The planet’s average temperature rose by a degree, compared to the mid-20th century baseline, to 58.3 degrees Fahrenheit. Although weather patterns cause yearly fluctuations, the trend is markedly toward rising temperatures, with each decade warmer, on average, than the one preceding it. The temperature increase parallels the increase in concentrations of atmospheric greenhouse gases.
The analysis of the year’s global temperature records was released by NASA’s Goddard Institute for Space Studies (GISS). Focusing on U.S. records, NOAA announced that 2012 was the warmest year documented in the continental U.S., a full degree Fahrenheit warmer than the previous warmest year, in 1998, and 3.2 degrees Fahrenheit above the 20th century average. Widespread drought accompanied the heat, with overall precipitation 2.57 inches below the 20th century average, earning the year a ranking as the 15th driest on record.

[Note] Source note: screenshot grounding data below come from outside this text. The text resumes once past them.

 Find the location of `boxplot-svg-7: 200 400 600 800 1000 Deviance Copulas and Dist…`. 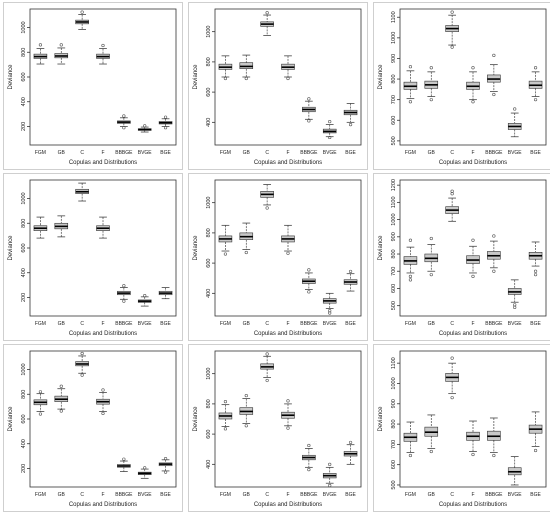

boxplot-svg-7: 200 400 600 800 1000 Deviance Copulas and Dist… is located at coordinates (92, 429).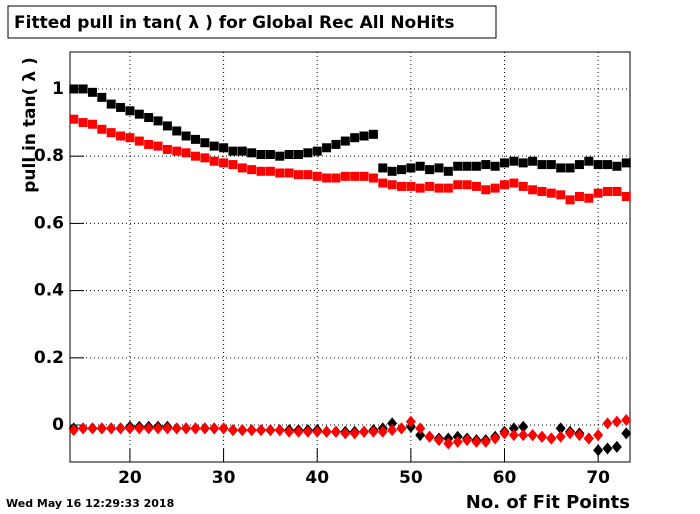 The width and height of the screenshot is (700, 514). I want to click on x-tick-label: 60, so click(505, 478).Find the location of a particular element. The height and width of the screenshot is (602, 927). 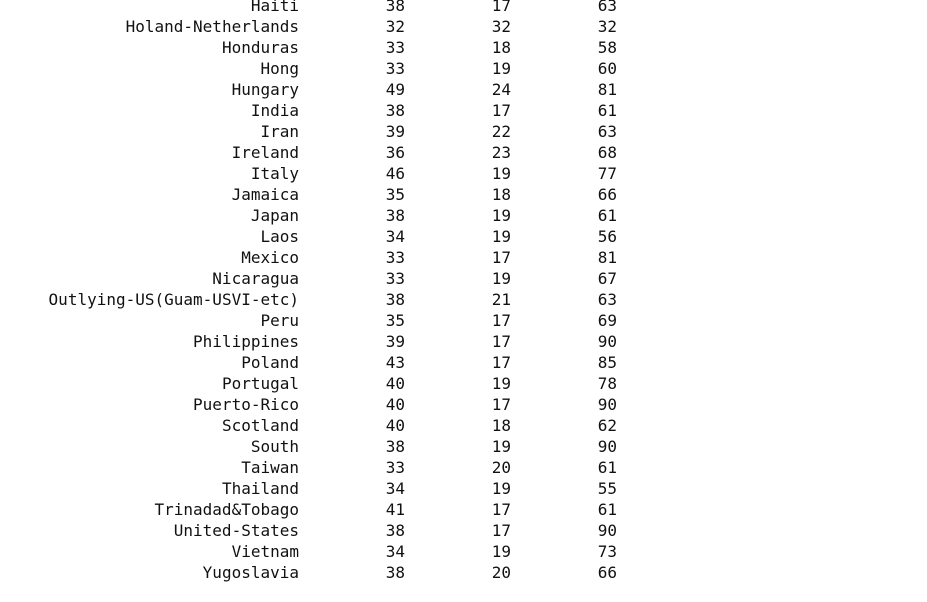

country-cell: United-States is located at coordinates (236, 530). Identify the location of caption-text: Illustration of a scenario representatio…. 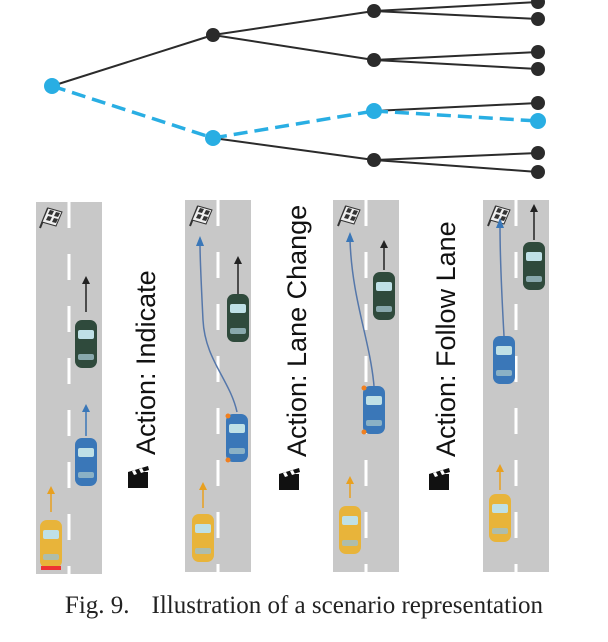
(348, 606).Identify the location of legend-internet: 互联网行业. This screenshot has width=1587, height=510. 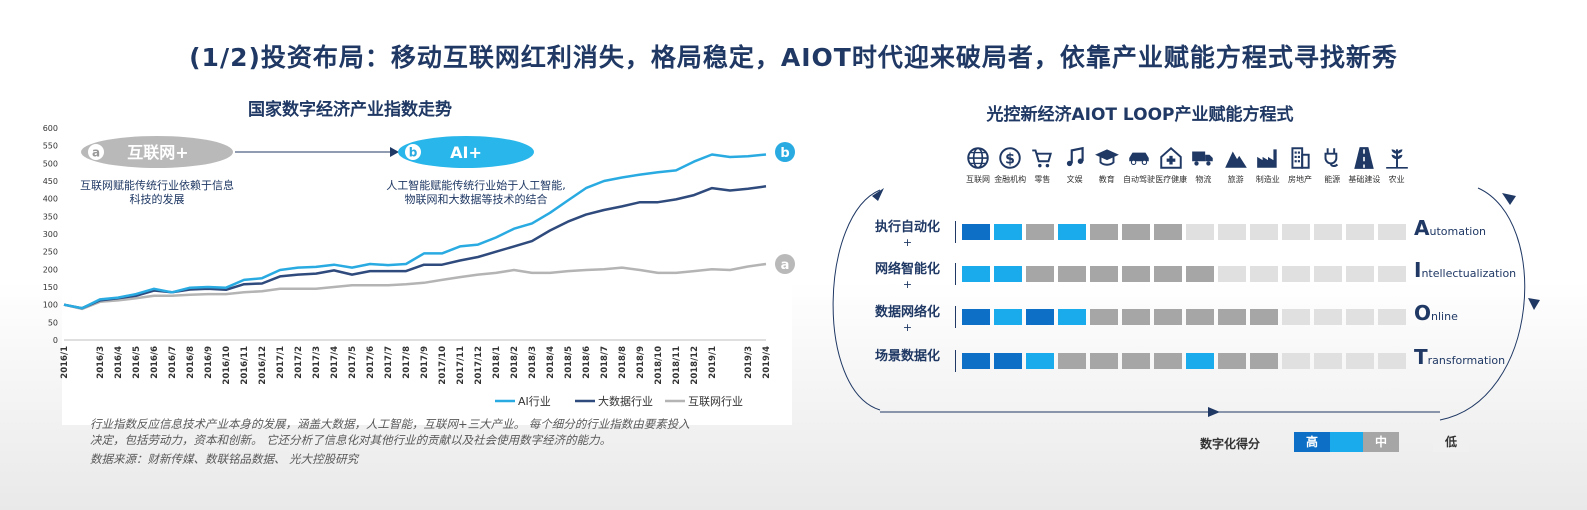
(716, 402). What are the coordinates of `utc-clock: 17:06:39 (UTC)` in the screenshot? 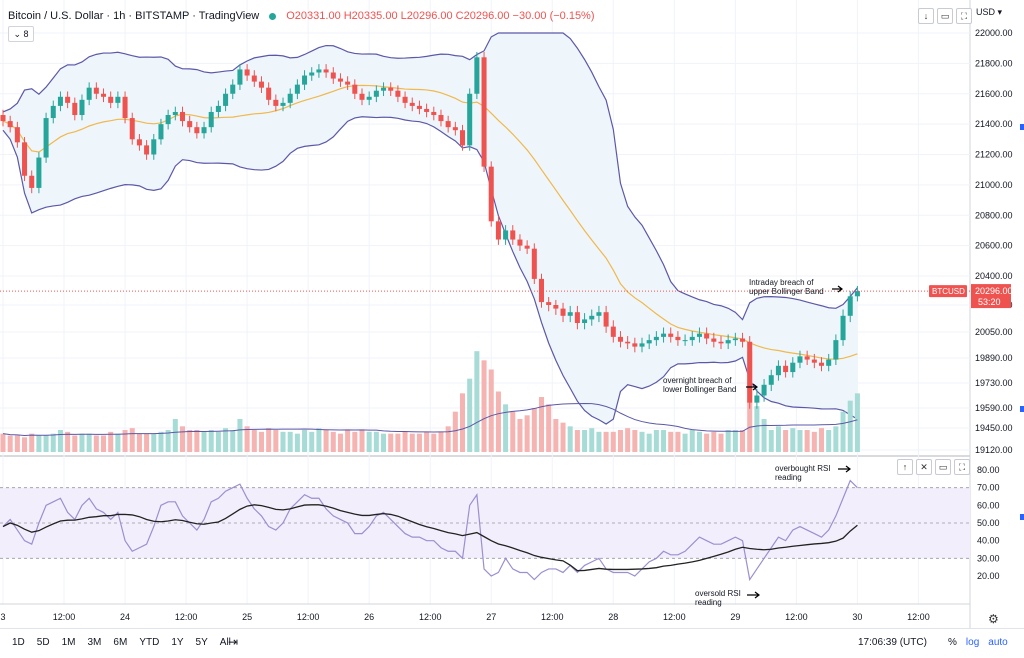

As startling as comparing averages is, local weather on any given day is what we experience. Every state among the lower 48 had above-average annual temperatures in 2012; 19 states experienced record high temperatures, and in 47 out of the 48 states there was some place that was hotter than ever before. GISS director James E. Hansen observes that “…the frequency of unusually warm extremes is increasing. It is the extremes that have the most impact on people and other life on the planet.”